As for the lock, you are going to have to remove the lock cylinder,
And remove the pins from the lock cylinder so you can open it with nothing more than a screwdriver...
It won't be a 'Lock' after that, it will be a 'Latch' with a slotted opening for 'Latching/Unlatching'...

With the pins removed from the lock cylinder, you don't have to worry about crud getting into the key hole...

Jim_Lou 06-25-2009 05:36 AM

Yeah, I wouldn't use that. It's pretty, but not really practical. Stuff will get caught on it, it'll get scratched and banged up and look like crap pretty soon. The formed piece of sheet metal and Pop rivets is the best way to go. How often do you need to get to the sending unit anyway?

TeamRush 06-25-2009 01:05 PM

Quote:

Originally Posted by Jim_Lou (Post 1546646)
Yeah, I wouldn't use that.
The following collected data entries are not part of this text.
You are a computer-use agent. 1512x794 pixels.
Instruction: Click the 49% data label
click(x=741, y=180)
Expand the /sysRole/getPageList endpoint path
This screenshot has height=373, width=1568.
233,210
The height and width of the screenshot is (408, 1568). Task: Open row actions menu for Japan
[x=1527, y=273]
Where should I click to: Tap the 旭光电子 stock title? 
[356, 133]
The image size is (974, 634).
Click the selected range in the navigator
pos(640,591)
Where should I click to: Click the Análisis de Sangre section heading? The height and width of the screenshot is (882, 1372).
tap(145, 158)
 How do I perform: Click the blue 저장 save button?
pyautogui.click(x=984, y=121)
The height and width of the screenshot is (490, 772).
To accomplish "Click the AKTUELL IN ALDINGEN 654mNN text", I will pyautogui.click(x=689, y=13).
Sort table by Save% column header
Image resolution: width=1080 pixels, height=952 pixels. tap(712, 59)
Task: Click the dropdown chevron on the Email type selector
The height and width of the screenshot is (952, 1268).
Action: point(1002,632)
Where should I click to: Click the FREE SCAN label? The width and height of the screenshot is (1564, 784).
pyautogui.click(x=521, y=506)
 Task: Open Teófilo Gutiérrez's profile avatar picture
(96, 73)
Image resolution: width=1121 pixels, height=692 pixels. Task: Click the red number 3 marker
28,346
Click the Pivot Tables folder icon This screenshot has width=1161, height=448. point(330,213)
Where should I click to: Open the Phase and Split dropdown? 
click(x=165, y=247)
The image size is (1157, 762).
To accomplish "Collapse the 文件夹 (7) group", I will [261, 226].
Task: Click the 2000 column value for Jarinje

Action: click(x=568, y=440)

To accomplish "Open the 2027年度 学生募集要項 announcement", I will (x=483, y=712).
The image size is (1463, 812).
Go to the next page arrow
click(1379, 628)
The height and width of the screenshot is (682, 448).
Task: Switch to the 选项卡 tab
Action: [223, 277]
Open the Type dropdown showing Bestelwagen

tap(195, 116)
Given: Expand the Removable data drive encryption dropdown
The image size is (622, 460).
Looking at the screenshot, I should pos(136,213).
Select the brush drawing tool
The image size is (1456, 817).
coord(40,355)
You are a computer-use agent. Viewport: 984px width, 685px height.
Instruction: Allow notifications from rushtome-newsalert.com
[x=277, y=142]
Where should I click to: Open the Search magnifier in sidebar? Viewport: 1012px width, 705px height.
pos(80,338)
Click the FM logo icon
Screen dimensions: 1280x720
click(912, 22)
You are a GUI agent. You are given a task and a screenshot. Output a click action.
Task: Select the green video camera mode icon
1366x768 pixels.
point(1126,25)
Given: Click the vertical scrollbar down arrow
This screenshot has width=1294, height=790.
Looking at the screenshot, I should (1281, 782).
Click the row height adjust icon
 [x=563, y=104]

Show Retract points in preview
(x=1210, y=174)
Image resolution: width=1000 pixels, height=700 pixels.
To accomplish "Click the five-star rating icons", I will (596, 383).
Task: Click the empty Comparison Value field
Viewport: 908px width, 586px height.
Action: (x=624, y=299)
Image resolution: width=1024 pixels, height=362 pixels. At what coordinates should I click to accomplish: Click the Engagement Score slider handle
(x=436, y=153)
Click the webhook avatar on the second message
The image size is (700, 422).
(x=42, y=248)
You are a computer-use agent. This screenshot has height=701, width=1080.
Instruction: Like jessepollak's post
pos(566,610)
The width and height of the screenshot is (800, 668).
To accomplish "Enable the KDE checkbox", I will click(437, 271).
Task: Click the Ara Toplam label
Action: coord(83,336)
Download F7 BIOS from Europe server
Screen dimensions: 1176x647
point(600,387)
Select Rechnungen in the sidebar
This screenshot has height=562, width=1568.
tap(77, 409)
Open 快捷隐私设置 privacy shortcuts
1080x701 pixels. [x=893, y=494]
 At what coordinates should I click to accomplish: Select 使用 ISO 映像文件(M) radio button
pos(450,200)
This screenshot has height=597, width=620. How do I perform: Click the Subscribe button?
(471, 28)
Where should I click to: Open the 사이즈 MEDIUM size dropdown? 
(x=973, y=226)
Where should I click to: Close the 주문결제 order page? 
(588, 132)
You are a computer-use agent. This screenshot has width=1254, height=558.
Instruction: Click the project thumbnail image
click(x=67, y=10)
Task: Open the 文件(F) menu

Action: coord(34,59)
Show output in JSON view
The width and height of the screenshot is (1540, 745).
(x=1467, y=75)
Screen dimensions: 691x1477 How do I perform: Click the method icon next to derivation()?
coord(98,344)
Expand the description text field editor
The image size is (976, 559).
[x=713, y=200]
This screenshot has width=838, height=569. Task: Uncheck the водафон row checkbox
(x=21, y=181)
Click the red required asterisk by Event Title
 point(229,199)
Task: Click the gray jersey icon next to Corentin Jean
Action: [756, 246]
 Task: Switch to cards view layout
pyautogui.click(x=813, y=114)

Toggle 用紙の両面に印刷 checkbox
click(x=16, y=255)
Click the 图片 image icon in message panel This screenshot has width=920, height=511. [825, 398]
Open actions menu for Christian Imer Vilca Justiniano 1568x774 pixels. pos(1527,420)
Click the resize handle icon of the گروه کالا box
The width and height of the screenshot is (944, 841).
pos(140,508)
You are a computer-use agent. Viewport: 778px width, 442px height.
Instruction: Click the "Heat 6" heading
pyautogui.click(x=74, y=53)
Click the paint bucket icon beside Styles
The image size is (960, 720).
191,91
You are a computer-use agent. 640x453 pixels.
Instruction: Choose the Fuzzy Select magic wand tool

It's pretty, but not really practical. Stuff will get caught on it, it'll get scratched and banged up and look like crap pretty soon. The formed piece of sheet metal and Pop rivets is the best way to go. How often do you need to get to the sending unit anyway?

There, you have it from a (sheet) metal worker...
Does this stuff every day, all day long!

With Jim_Lou, I'm surprised he didn't recommend you use STAINLESS STEEL! ;)

---------------------------

One other thing I would do before you button up that hole!
Take those connectors off and coat them with dielectric grease!
Fill up that boot until it squishes out when you push it on the connector, then wipe down the excess!

Moisture LOVES to creep into those boots and terminals!

I actually SOLDER/SEAL my connectors on before I install so the connections CAN'T draw moisture and rot out!

Since you can't really solder around a FULL gas tank,
You should settle for grease and/or that liquid electrical tape stuff...

DuaneD 06-26-2009 05:01 AM

Thanks guys! Sheet metal it will be :) I just have had that gas hatch cover laying around for a long time I thought I might use it. I will pass on the hatch cover. Thanks for the tip on the use of dielectric grease for this application. Make it a Good Day.

Raduckal 06-26-2009 08:34 AM

I wonder if you could cut a piece from a junkyard tub.

TeamRush 06-26-2009 12:54 PM

Quote:

Originally Posted by Raduckal (Post 1546680)
I wonder if you could cut a piece from a junkyard tub.

Around here, in the 'RUST BELT' you can't find a junk yard tub with the rear floor still in it!

This state salts the crap out of EVERYTHING all winter long!

Raduckal 06-26-2009 04:27 PM

Quote:

Originally Posted by TeamRush (Post 1546683)
Around here, in the 'RUST BELT' you can't find a junk yard tub with the rear floor still in it!

This state salts the crap out of EVERYTHING all winter long!

I bet you are within 50 miles of me.
And lots of rusted tubs around here still have decent metal in the bed area.

jeepjunky 07-03-2009 10:32 PM

one way you could use the gas cap mount wold be to cut the floor larger thatn the cap, weld a piece of flat plate in its palce then mount the cap to the flat plate.